Provincial Secretary and Minister of Government Services of British Columbia
- In office August 14, 1986 – November 6, 1986
- Premier: Bill Vander Zalm
- Preceded by: Grace McCarthy
- Succeeded by: Elwood Veitch
- In office December 5, 1978 – November 24, 1979
- Premier: Bill Bennett
- Preceded by: Grace McCarthy
- Succeeded by: Evan Maurice Wolfe

Minister of Finance of British Columbia
- In office November 24, 1979 – August 14, 1986
- Premier: Bill Bennett Bill Vander Zalm
- Preceded by: Evan Maurice Wolfe
- Succeeded by: Bill Vander Zalm

Minister of Municipal Affairs and Housing of British Columbia
- In office December 22, 1975 – December 5, 1978
- Premier: Bill Bennett
- Preceded by: Lorne Nicolson (Housing) James Gibson Lorimer (Municipal Affairs)
- Succeeded by: Bill Vander Zalm

Reeve/Mayor of Saanich
- In office 1964–1973
- Preceded by: Stanley Murphy
- Succeeded by: Edward Lum

Personal details
- Born: October 3, 1932 Victoria, British Columbia
- Died: May 27, 2014 (aged 81) Victoria, British Columbia
- Party: Social Credit Progressive Conservative (1972-1974)
- Spouse: Sheila Diane Harford ​ ​(m. 1957; died 2009)​
- Children: Gary, Dave, Susan

= Hugh Austin Curtis =

Canadian politician (1932–2014)

Hugh Austin Curtis (October 3, 1932 – May 27, 2014) was a Canadian politician who represented Saanich and the Islands in the Legislative Assembly of British Columbia from 1972 to 1986. Initially a Progressive Conservative member, he joined the Social Credit Party in 1974, and served in the cabinets of premiers Bill Bennett and Bill Vander Zalm. Prior to entering provincial politics, he served as municipal councillor and mayor of Saanich.

== Biography ==
He was born in Victoria, British Columbia, the son of Austin Ivor Curtis and Helen Shepherd; his father served on the Victoria City Council and the school board. He was educated at Victoria High School, then worked as an announcer at radio station CJVI for 15 years. He later moved to CFAX, where he handled roles including newscaster and sales manager, and at one point held a minority stake in the station. He married Sheila Diane Halford in 1957; they had three children together.

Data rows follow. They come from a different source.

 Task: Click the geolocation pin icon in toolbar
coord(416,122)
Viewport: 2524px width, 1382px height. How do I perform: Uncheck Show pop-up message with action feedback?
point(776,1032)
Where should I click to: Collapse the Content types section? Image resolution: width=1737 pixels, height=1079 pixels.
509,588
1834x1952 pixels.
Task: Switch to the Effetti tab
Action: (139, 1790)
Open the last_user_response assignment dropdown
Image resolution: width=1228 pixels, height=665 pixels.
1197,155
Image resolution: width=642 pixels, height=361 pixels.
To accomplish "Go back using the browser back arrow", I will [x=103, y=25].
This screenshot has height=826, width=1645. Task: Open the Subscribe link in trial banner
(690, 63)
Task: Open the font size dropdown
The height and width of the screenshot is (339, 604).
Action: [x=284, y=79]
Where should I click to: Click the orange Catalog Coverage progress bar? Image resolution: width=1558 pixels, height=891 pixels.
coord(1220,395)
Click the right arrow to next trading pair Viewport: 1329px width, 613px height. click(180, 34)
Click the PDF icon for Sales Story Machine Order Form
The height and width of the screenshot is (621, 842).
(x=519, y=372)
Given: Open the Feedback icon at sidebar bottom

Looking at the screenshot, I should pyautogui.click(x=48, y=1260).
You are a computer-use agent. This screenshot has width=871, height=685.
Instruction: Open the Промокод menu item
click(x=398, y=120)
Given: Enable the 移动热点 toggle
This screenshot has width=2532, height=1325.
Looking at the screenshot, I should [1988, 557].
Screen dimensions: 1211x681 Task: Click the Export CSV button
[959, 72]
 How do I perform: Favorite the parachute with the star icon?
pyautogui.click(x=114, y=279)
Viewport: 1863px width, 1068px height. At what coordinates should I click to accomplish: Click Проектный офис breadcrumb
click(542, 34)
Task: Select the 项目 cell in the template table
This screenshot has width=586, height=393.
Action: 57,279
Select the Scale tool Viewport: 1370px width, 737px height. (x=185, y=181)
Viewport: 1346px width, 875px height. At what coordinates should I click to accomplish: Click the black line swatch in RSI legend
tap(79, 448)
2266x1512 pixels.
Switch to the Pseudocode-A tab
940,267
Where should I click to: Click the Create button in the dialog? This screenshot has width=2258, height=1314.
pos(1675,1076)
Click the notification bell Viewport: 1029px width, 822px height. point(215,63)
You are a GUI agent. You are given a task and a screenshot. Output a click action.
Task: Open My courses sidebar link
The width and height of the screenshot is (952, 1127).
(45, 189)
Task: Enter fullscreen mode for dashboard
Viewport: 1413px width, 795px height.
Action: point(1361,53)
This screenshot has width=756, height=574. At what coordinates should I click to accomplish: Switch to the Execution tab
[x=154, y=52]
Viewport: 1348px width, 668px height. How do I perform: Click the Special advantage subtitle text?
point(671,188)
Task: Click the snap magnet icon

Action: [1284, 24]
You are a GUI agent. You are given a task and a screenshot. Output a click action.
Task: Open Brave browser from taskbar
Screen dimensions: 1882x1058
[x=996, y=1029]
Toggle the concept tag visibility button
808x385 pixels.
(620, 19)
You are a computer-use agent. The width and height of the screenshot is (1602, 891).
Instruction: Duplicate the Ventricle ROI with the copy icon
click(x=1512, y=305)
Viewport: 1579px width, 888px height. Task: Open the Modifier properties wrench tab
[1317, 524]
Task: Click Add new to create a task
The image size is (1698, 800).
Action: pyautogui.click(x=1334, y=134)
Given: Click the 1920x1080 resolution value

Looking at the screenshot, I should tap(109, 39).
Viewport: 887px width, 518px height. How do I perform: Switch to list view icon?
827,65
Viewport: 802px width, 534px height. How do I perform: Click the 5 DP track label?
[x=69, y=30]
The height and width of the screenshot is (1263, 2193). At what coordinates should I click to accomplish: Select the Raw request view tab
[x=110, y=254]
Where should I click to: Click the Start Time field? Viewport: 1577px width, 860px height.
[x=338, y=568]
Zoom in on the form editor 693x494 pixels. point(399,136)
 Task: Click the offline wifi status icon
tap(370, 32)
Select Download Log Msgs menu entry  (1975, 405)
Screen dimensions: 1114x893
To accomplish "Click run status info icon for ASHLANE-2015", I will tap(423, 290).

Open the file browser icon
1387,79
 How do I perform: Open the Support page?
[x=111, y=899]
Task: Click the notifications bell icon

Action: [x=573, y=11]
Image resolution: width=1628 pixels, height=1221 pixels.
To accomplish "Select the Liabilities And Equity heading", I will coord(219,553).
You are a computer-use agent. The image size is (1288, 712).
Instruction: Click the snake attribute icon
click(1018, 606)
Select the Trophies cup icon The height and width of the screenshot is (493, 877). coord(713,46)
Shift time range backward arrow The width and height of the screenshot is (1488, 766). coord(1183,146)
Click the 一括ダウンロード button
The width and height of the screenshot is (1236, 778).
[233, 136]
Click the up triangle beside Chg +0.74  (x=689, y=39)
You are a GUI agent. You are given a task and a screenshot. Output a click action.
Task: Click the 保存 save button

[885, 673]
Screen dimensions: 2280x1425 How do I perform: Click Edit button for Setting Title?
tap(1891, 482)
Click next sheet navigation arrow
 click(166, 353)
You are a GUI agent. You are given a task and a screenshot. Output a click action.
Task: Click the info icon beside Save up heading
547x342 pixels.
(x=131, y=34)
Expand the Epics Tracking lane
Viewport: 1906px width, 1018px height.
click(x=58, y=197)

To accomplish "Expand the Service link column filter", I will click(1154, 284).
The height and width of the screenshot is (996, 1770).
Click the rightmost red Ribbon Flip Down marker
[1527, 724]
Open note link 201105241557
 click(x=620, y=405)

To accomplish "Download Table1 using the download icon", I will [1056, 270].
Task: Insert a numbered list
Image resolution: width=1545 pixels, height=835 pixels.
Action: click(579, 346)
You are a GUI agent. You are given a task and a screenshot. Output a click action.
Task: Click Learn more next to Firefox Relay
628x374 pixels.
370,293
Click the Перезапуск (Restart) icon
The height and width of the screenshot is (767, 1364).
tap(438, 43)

Curtis was elected to the Saanich municipal council in 1961, then served as reeve from 1964 to 1973 (the position was re-titled mayor in 1968). During that time, he oversaw the acquisition of parklands and establishment of three recreation centres. He also served as the first chair of the Capital Regional District.

He ran as a Progressive Conservative candidate in the 1972 provincial election, and was elected member of the Legislative Assembly for Saanich and the Islands. He crossed the floor to join the Social Credit Party (Socred) in 1974, and was re-elected in the 1975, 1979 and 1983 elections. With the Socreds returning to power in 1975, Curtis was appointed to the provincial cabinet by Premier Bill Bennett as Minister of Municipal Affairs and Housing, then became Provincial Secretary and Minister of Government Services in December 1978. He was re-assigned as Minister of Finance in November 1979, and served in that role for the remainder of the Bennett ministry. After Bill Vander Zalm became premier in 1986, Curtis was moved back to his previous portfolio of Provincial Secretary and Government Services; he did not run again in that year's election.

He was awarded the Freeman of Saanich distinction in 2002. He died of cancer on May 27, 2014, at Royal Jubilee Hospital in Victoria.